> [The input]:

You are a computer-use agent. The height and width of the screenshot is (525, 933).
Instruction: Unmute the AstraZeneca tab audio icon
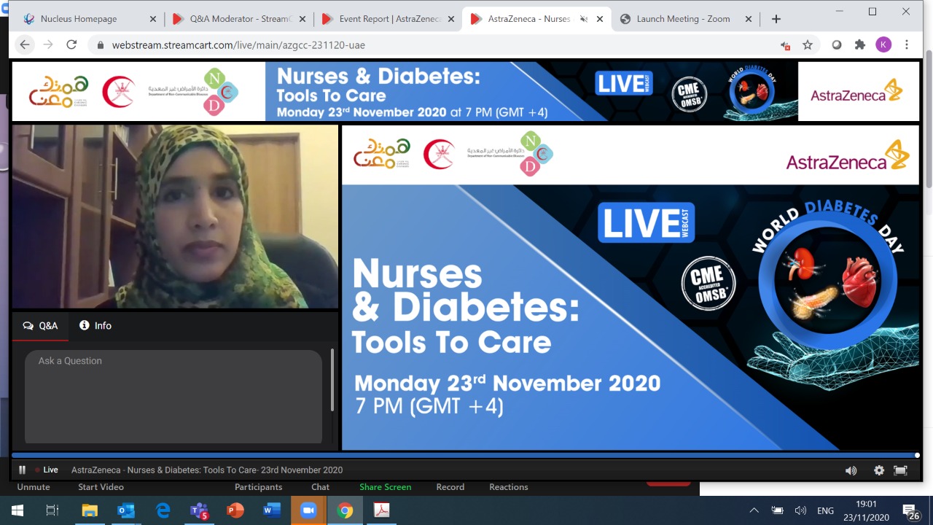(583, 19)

* * *

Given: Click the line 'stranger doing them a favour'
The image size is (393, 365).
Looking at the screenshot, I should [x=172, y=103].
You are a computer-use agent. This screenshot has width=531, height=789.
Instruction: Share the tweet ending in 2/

> [Prompt]:
When you find a line in the records that contains the word "computer", copy it.

> [Response to the exercise]:
You are a computer-use agent. The height and width of the screenshot is (525, 933).
You are a computer-use agent. This screenshot has width=531, height=789.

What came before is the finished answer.